* START DATA RECORDS *

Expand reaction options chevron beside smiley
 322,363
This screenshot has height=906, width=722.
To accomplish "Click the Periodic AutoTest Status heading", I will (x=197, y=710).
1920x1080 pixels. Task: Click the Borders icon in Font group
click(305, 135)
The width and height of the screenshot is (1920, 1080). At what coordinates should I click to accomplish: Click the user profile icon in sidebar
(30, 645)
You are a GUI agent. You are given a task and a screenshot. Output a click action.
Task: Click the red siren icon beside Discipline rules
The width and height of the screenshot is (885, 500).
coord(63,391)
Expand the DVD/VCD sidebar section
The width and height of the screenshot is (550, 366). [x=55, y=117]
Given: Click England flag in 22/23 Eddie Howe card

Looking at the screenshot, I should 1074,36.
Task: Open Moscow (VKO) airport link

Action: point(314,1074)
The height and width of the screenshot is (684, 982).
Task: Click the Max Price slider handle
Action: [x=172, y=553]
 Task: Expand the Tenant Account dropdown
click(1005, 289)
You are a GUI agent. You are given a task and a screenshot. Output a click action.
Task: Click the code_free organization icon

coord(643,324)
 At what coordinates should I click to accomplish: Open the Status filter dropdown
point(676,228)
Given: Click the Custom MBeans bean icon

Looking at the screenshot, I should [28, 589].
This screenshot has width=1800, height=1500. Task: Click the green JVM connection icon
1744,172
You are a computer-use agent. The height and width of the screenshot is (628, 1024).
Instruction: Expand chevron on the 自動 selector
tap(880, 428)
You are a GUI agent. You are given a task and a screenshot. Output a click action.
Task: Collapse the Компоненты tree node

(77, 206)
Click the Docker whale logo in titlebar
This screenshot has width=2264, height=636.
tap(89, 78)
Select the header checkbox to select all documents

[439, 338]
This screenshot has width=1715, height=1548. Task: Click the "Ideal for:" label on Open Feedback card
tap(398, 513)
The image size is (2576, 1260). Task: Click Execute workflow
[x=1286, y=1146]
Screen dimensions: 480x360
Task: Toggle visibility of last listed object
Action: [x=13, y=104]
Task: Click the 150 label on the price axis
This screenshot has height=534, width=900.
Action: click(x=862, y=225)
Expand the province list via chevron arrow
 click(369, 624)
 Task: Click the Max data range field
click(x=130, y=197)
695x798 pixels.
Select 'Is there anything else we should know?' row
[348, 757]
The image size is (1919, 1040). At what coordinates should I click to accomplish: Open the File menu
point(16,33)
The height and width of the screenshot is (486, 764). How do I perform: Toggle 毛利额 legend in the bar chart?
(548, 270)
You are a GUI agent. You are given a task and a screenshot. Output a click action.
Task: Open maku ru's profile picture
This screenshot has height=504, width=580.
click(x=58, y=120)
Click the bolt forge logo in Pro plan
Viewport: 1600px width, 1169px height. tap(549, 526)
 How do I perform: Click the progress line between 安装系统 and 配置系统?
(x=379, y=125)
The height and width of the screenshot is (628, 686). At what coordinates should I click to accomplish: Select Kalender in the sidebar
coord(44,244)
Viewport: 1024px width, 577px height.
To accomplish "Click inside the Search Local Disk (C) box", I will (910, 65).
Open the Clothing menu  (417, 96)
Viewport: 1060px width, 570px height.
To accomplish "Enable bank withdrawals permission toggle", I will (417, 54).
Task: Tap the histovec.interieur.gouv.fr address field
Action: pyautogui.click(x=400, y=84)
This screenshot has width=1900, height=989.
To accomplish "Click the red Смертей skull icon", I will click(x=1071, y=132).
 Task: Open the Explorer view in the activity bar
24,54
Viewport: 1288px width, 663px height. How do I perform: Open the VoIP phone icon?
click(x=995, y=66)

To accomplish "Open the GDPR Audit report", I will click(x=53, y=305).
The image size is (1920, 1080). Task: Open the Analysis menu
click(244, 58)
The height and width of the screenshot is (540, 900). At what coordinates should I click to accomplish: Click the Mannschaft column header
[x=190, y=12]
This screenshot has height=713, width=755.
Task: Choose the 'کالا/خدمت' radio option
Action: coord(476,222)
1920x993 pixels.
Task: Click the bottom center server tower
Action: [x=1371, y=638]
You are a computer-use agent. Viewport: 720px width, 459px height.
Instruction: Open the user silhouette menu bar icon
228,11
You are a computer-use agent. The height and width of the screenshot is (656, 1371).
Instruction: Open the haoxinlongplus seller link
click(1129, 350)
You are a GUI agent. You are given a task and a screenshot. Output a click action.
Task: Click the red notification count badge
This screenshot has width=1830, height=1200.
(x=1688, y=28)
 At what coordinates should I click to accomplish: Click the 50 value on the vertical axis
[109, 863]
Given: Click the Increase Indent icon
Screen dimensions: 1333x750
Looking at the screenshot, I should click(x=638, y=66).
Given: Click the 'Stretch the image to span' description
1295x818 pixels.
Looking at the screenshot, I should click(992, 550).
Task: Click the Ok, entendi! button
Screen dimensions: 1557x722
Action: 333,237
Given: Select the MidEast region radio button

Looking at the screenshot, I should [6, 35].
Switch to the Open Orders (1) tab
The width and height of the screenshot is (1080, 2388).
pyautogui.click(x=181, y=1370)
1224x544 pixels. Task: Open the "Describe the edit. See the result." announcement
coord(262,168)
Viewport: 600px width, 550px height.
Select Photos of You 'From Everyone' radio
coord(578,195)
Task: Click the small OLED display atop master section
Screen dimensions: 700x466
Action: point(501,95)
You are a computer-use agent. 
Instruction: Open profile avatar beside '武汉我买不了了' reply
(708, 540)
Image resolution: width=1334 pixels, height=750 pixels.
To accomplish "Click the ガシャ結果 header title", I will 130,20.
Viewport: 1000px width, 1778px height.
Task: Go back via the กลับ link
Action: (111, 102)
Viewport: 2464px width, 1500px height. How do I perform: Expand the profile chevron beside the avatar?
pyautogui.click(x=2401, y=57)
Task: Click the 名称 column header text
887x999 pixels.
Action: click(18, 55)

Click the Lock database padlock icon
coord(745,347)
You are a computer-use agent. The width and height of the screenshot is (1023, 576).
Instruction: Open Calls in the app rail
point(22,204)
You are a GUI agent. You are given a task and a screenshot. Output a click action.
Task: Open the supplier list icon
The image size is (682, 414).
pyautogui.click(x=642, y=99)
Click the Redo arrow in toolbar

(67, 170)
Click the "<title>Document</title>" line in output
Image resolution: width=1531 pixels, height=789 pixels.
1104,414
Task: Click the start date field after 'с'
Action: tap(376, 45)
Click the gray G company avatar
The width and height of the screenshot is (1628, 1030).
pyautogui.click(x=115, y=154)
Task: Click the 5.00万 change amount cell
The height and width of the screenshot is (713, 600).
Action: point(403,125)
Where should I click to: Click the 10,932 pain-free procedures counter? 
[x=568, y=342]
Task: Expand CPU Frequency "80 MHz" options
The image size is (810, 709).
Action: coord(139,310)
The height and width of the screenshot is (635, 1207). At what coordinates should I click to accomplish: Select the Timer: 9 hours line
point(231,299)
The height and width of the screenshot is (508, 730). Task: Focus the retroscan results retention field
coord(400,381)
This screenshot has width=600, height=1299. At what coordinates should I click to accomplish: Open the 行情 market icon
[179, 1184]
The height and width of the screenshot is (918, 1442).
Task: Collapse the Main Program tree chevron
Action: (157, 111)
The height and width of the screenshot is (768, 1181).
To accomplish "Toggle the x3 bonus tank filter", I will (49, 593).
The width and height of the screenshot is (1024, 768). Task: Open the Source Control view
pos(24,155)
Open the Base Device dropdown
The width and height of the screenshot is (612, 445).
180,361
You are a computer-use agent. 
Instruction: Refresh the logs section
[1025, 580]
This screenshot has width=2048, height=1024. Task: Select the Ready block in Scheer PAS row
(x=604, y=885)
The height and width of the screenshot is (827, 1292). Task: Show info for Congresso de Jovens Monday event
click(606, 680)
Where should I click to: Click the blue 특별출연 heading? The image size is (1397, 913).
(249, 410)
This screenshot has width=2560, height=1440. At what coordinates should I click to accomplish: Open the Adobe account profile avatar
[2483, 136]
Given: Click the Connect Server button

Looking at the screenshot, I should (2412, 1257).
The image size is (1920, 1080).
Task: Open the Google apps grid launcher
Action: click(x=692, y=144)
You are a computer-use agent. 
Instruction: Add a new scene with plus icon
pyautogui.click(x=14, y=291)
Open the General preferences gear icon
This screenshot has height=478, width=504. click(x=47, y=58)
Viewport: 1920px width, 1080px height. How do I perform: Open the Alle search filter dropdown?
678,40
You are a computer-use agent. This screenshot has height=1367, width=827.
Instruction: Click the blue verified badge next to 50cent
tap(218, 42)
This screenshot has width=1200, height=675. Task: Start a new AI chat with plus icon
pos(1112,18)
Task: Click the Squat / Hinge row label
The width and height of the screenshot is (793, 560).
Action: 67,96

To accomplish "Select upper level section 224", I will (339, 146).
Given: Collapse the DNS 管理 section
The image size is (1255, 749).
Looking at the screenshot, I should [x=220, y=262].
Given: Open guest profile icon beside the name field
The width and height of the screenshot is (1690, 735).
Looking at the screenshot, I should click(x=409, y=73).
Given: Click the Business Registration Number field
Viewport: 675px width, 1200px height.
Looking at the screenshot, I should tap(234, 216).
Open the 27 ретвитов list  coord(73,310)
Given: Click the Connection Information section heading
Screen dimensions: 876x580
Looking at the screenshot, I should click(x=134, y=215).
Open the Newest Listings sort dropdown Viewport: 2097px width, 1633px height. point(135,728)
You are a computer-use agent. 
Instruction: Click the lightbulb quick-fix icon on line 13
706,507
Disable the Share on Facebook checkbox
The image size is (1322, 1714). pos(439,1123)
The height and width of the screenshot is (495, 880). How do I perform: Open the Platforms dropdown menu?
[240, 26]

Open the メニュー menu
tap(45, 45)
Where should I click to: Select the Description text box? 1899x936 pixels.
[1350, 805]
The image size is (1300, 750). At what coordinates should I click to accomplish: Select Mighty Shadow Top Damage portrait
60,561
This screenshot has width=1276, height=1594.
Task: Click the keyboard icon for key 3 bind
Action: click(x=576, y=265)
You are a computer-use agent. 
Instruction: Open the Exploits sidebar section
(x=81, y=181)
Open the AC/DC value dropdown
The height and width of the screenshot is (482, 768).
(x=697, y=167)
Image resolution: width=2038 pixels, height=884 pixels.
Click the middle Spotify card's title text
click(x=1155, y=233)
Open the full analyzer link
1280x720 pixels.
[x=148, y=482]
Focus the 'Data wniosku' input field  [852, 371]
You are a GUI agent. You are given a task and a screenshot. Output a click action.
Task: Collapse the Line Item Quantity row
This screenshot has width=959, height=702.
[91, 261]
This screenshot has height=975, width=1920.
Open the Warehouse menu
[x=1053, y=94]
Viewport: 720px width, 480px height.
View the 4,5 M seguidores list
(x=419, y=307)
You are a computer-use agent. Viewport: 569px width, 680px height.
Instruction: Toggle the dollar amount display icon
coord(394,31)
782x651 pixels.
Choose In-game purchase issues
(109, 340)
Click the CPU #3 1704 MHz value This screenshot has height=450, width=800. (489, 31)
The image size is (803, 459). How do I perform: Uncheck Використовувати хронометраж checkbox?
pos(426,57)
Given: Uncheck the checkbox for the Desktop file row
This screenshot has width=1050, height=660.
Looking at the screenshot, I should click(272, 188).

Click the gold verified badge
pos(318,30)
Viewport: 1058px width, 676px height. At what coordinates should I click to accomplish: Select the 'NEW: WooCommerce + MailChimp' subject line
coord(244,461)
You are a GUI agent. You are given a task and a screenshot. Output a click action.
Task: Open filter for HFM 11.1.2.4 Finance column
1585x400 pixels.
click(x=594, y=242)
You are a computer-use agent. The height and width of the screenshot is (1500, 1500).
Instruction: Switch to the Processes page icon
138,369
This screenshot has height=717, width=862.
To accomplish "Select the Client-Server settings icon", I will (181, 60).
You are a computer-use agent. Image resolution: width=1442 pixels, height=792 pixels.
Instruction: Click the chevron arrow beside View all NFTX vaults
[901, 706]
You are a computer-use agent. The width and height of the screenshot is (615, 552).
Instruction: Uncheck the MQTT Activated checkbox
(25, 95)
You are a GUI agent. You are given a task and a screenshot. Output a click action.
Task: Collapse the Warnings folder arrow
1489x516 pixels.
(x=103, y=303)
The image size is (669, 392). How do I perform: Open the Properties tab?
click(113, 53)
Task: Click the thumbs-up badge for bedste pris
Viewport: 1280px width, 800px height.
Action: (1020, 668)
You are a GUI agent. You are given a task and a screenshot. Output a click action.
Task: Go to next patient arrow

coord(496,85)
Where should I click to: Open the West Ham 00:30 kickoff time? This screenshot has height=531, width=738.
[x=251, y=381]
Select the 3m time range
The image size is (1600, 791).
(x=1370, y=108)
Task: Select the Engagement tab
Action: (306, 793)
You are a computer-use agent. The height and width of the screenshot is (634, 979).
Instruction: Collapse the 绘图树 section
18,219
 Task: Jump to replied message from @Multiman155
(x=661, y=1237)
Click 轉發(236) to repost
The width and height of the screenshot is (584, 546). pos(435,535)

* END DATA RECORDS *

Reproduce the items word for word, from the beginning of the items through the line containing "coord(63,391)", both ends included.

#### RESULT OF THIS EXERCISE
Expand reaction options chevron beside smiley
 322,363
This screenshot has height=906, width=722.
To accomplish "Click the Periodic AutoTest Status heading", I will (x=197, y=710).
1920x1080 pixels. Task: Click the Borders icon in Font group
click(305, 135)
The width and height of the screenshot is (1920, 1080). At what coordinates should I click to accomplish: Click the user profile icon in sidebar
(30, 645)
You are a GUI agent. You are given a task and a screenshot. Output a click action.
Task: Click the red siren icon beside Discipline rules
The width and height of the screenshot is (885, 500).
coord(63,391)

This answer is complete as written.